International experience-sharing can further support Brazil’s Novo Mercado de Gás reform programme in the crucial next steps of developing network codes, establishing trading gas hubs and by sharing best practices and lessons learned relevant to market surveillance.
As well as fostering competition among market participants and improving efficiency, the New Gas Market reform programme is expected to facilitate the integration of a higher share of intermittent renewables into the Brazilian energy system. By enhancing the flexibility and short-term deliverability of the gas system, the reforms will enable gas-fired power generation assets to provide fast-responding back-up capacity to balance intermittent renewable energy sources such as wind and solar, which are rapidly becoming an important part of the Brazilian power generation mix.

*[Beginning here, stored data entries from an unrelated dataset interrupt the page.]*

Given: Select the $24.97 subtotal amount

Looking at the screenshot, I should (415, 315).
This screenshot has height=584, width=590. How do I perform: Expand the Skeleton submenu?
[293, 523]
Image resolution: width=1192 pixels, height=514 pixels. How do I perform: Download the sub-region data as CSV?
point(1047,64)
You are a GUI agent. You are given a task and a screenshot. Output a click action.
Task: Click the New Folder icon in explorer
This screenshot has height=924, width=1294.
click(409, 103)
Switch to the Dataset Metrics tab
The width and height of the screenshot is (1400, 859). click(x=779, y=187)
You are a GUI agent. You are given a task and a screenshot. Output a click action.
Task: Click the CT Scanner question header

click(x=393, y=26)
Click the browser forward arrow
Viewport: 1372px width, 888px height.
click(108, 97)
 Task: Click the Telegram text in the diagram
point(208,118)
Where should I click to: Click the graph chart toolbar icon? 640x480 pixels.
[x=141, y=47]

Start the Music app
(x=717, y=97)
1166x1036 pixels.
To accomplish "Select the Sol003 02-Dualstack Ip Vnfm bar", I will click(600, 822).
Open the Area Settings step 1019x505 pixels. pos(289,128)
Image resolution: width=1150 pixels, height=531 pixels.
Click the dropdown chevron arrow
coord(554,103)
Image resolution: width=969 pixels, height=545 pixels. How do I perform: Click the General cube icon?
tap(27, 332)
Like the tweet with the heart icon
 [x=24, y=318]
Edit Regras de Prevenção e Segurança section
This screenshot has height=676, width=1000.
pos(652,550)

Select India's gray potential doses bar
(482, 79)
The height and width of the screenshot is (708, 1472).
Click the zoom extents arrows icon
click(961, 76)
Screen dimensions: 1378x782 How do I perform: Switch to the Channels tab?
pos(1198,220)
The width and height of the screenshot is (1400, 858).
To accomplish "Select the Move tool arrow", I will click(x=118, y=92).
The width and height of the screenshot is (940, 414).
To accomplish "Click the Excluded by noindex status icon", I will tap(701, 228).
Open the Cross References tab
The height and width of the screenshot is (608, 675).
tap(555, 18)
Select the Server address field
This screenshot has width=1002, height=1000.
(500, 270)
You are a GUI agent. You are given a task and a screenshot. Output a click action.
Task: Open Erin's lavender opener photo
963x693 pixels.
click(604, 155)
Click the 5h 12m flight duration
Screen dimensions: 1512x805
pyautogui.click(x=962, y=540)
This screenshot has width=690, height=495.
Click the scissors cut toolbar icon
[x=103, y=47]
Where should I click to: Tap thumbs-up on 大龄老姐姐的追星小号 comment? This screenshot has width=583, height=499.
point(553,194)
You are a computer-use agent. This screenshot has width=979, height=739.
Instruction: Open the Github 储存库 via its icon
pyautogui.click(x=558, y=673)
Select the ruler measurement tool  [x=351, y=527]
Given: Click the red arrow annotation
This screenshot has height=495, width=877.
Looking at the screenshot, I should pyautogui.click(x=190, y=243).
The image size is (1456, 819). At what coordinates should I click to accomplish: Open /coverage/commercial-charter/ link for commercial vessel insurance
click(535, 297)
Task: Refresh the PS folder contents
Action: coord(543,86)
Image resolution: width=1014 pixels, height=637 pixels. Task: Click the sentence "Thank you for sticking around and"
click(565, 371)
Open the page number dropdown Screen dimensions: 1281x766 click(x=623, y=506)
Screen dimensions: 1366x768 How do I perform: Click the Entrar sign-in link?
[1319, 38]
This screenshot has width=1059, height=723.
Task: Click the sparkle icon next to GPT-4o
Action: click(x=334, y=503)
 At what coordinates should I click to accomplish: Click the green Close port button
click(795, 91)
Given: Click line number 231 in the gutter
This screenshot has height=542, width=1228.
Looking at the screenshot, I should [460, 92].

According to Brazil’s Ten-Year Energy Expansion Plan 2029, the share of intermittent renewables in the country’s electricity mix is expected to reach 20% by 2030. Gas-fired generation could also play an important role in increasing the climate resilience of Brazil’s hydro-dominated power system, as the variability of hydrological inflows is expected to increase in the coming decades.
The deployment of renewables in combination with gas-fired power generation will reduce reliance in the power sector on more carbon-intensive fossil fuels, such as coal and oil products. Coal- and oil-fired generation capacity is expected to decline by close to 70% by 2029.
In contrast with the commercial and operational rigidities of a vertically integrated model, the regulatory framework underpinning an open and competitive gas market could facilitate the inclusion in the gas system of several low‑carbon gases – such as biomethane, hydrogen and synthetic methane – as well as enabling their cost- and time-efficient trading. The effective deployment of low-carbon gases would further require supporting schemes and market rules on the non-discriminatory application of blending limits, interoperability, enhanced data exchange and quality-neutral gas trading. This longer-term prospect should be further taken into consideration when the current regulatory framework is developed.
This successful collaboration between the IEA and Brazil extends well beyond Brazil’s Novo Mercado de Gás. It has become a model for several IEA projects with Brazil, including on power sector modernisation and carbon pricing, as well as similar projects with other key emerging economies around the world. The IEA remains firmly committed to supporting Brazil’s Ministry of Mines and Energy by providing inputs to its ambitious projects, facilitating access to international expertise and best practices, and drawing on the IEA’s leading expertise across all fuels and all technologies to enable Brazil to achieve its objectives for a secure, sustainable energy future.